You can customize the default log4j logger configuration by setting log levels for your desired loggers.

logging:
  log4jLoggers:
    "": INFO            # Root log level
    com.company: DEBUG  # Log level of com.company

The default log level for org.apache.flink is INFO.

Kubernetes Options

It is possible to specify Kubernetes-specific options for a Deployment. These options will be forwarded to the pods created by Application Manager.

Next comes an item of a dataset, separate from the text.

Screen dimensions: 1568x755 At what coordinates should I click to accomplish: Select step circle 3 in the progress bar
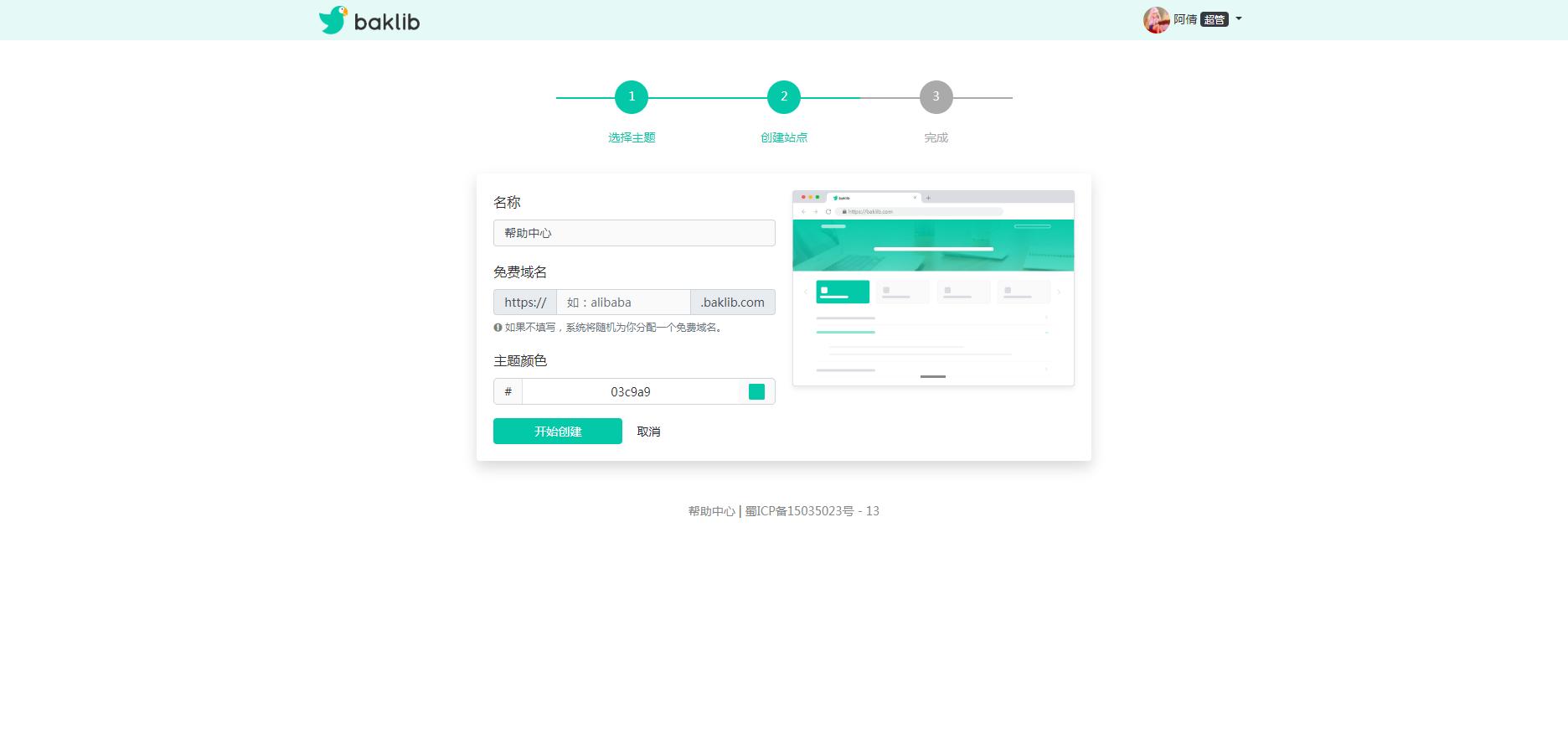[x=936, y=96]
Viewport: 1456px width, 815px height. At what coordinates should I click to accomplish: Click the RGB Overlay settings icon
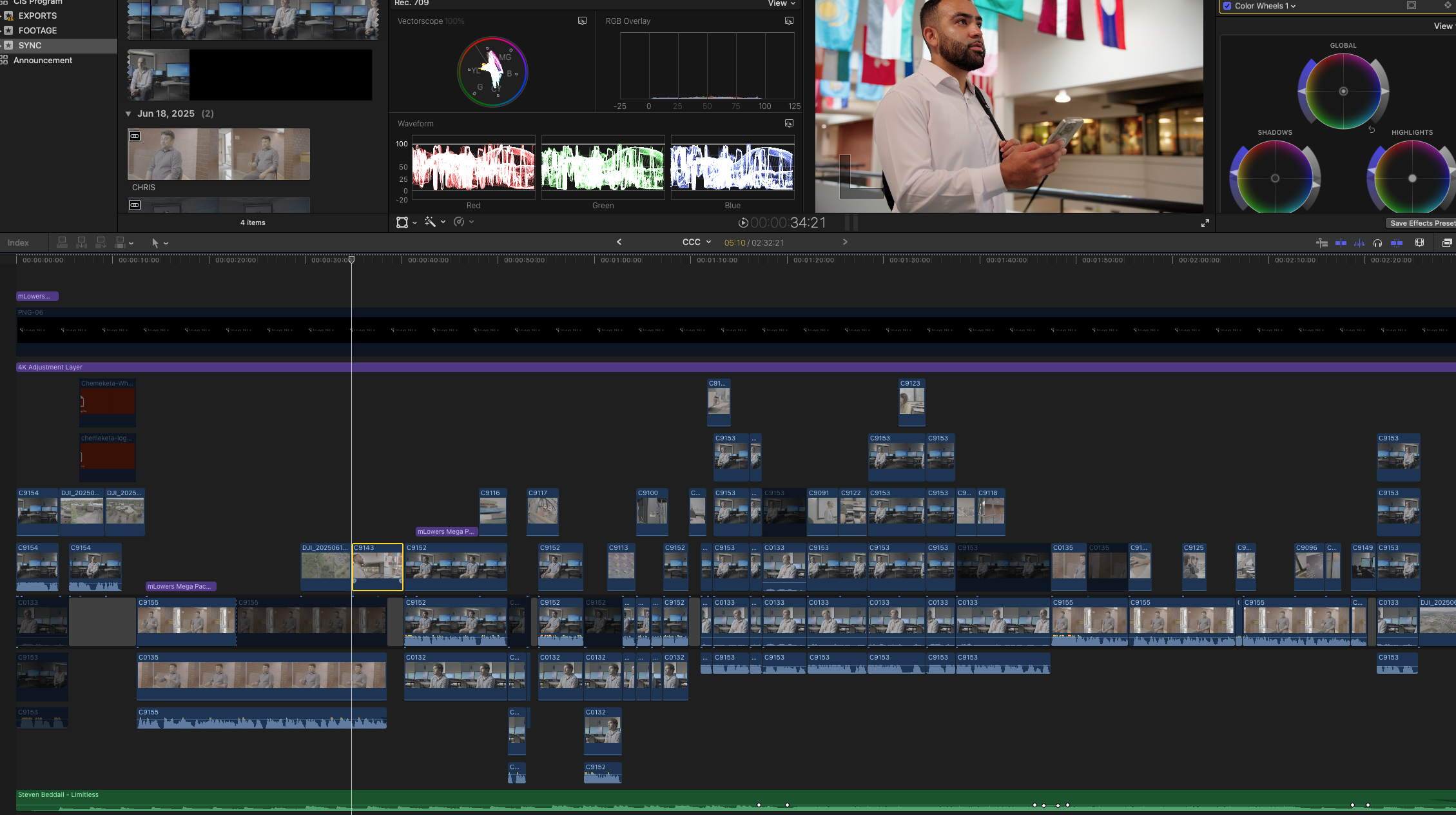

Please check out the Configure Kubernetes for more details.

Full Example

kind: Deployment
apiVersion: v1
metadata:
  name: TopSpeedWindowing Example
  labels:
    env: testing
spec:
  state: running
  deploymentTargetId: 57b4c290-73ad-11e7-8cf7-a6006ad3dba0
  startFromSavepoint:
    kind: latest
  upgradeStrategy:
    kind: stateless
  template:
    spec:
      artifact:
        kind: jar
        jarUri: http://repo1.maven.org/maven2/org/apache/flink/flink-examples-streaming_2.11/1.4.0/flink-examples-streaming_2.11-1.4.0-TopSpeedWindowing.jar
        mainArgs: --windowSize 10 --windowUnit minutes
        entryClass: org.apache.flink.streaming.examples.windowing.TopSpeedWindowing
      parallelism: 1
      numberOfTaskManagers: 2
      resources:
        taskManager:
          memory: 1.5g
      flinkConfiguration:
        taskmanager.numberOfTaskSlots: 1
        state.savepoints.dir: s3://flink/savepoints
      logging:
        log4jLoggers:
          org.apache.flink.streaming.examples: DEBUG

You can copy-paste this Deployment resource into a file called deployment and post it via curl:

$ curl -H 'Content-Type: application/yaml' -H 'Accept: application/yaml' -d  @deployment https://appmanager:8080

Note

Note that you have to adjust the state.savepoints.dir entry of the flinkConfiguration map in order to make savepoint-specific features work, e.g., suspending a deployment or triggering a savepoint.